If in the interest of purchaser protection the Legislature believes increased protection to be required, it can so expressly *157provide. But for us to widen its application to packages of commodities elearly not encompassed by it would be to indulge in judicial legislation, which should be avoided. Alyeska Pipeline Service Co. v. Wilderness Society, 421 U.S. 240, 95 S.Ct. 1612, 44 L.Ed.2d 141 (1975); Eckert v. N. J. State Highway Dept., 1 N.J. 474, 479 -480 (1949).

Furthermore, we are here dealing with an appeal from the imposition of a penalty. Statutes imposing penalties must be strictly construed so that the condemned act must be plainly and unmistakably forbidden. Todd v. United States, 158 U.S. 278, 15 S.Ct. 889, 39 L.Ed. 982 (1895); United States v. Resnick, 299 U.S. 207, 57 S.Ct. 126, 81 L.Ed. 127 (1936); Neeld v. Giroux, 24 N.J. 224 (1957). Any doubt as to the meaning of a penal statute is to be resolved in favor of the accused. State v. Vanderhave, 47 N.J.Super. 483, 492 (App.Div.1957), aff’d. sub nom. State v. Giardina, 27 N.J. 313 (1958).
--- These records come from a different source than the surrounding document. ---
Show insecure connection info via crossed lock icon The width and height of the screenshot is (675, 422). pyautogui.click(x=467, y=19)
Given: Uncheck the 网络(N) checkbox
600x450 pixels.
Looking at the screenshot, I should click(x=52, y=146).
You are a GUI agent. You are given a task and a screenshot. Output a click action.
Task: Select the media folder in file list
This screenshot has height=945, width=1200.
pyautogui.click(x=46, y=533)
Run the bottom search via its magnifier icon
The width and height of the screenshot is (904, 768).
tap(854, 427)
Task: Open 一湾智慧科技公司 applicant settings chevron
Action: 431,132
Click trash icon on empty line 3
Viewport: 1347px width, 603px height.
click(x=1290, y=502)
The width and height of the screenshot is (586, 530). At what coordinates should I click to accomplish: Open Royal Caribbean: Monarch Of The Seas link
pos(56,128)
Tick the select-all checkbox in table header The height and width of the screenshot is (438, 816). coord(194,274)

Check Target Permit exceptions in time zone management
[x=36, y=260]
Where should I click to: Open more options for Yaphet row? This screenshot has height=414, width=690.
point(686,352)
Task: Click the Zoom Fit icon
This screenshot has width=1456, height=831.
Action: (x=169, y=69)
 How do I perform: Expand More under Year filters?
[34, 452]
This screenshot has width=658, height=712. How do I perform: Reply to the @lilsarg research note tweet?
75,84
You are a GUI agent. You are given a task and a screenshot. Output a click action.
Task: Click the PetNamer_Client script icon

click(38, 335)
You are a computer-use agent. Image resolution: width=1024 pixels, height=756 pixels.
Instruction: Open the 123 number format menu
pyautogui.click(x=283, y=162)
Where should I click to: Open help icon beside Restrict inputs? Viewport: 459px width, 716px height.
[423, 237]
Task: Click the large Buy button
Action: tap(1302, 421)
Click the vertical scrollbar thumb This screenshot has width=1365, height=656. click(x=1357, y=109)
In view of the foregoing, we need not address the issues of federal preemption or the applicability of Title 51 to an out-of-state manufacturer.

Reversed.

The question is not here raised as to whether the statute is unconstitutional because of its failure to provide standards to guide the superintendent in determining what commodities are placed within his power. In State v. Seligson, 106 N.J.Super. 329, 332 (App.Div.1969), we pointed out that “the statute may be vulnerable” and suggested legislative revision. Our suggestion has not yet been followed.